GOAL OF THE EXERCISE
Arrange the data from the line containing "You are a computer-use" through the end of the data, inclusive, as a Markdown table with the columns Row and Line. Skip blank lines and leave out the pictures.

(Data from a pointing dataset)
━━━━━━━━━━━━━━━━

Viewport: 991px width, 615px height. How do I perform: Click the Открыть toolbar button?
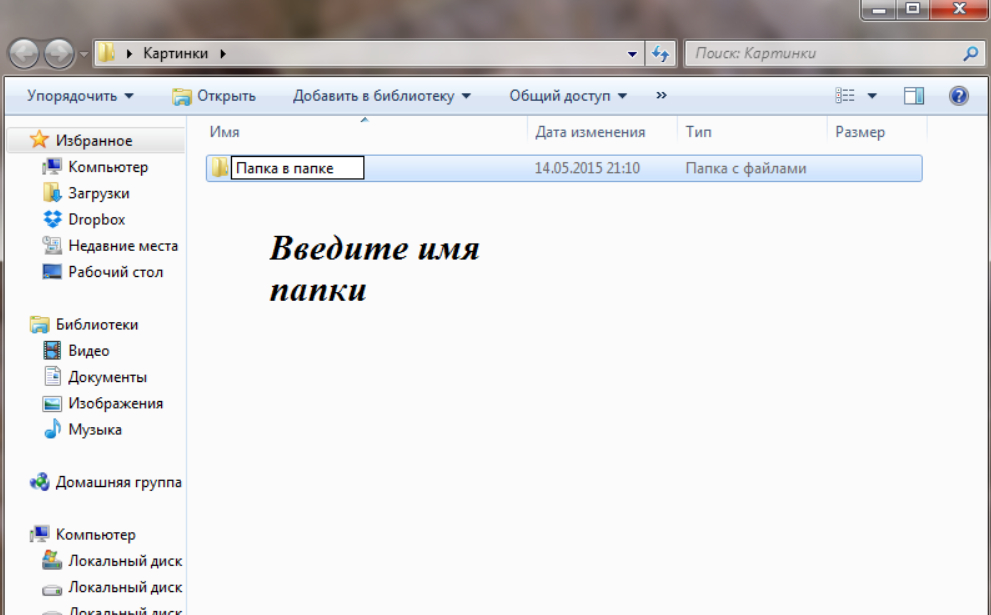[x=214, y=96]
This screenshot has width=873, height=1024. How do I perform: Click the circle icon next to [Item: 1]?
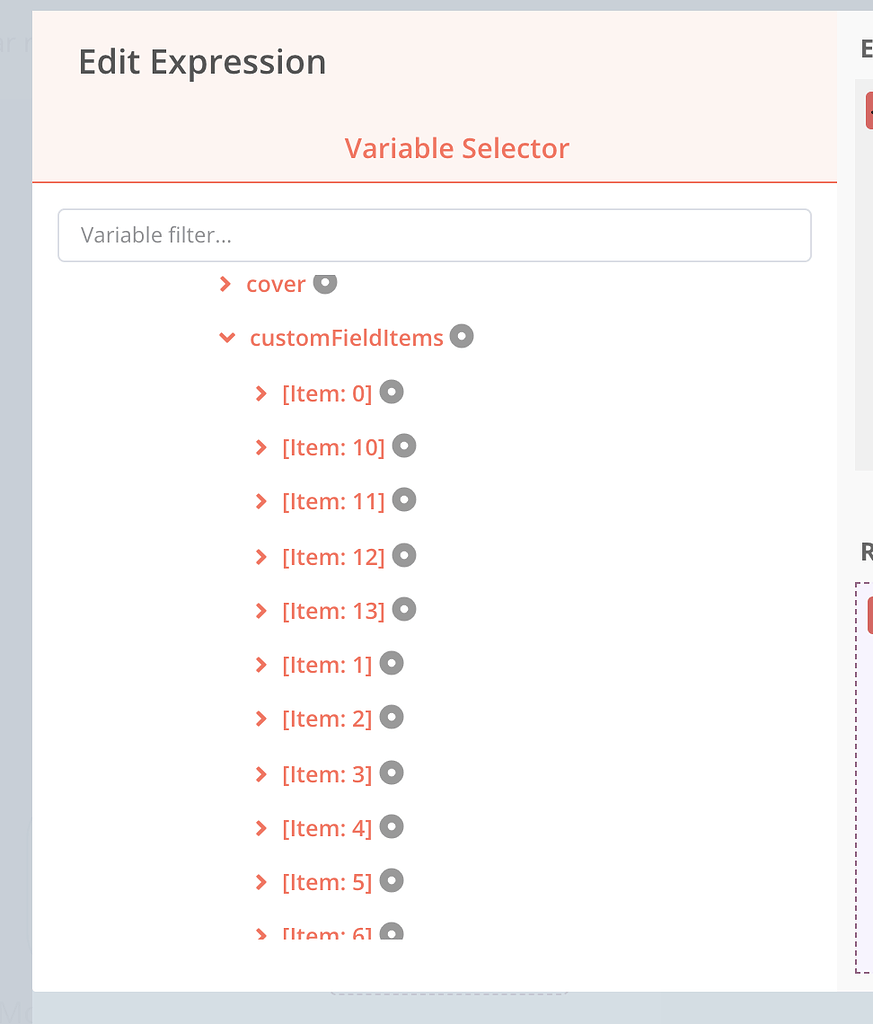392,663
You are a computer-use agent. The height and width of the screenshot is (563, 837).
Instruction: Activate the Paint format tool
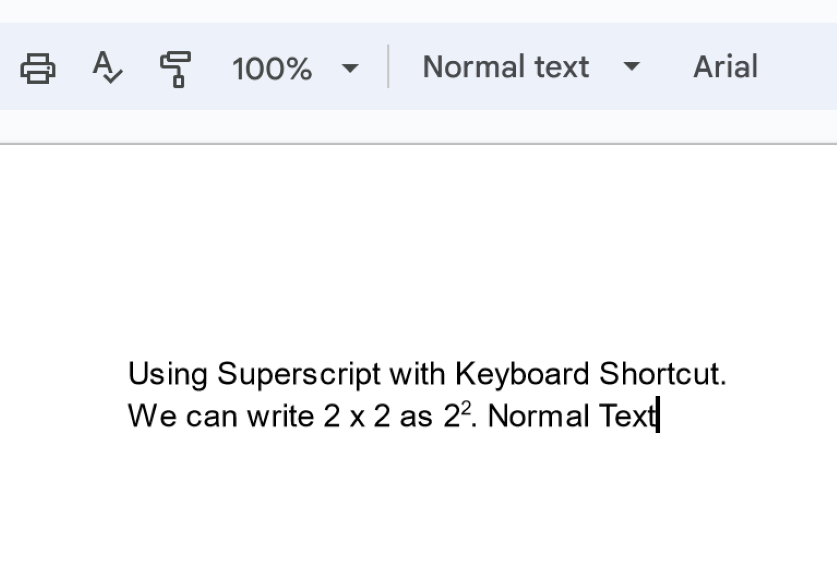coord(175,68)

━━━━━━━━━━━━━━━━

EXERCISE ANSWER
| Row | Line |
|---|---|
| 1 | You are a computer-use agent. The height and width of the screenshot is (563, 837). |
| 2 | Instruction: Activate the Paint format tool |
| 3 | coord(175,68) |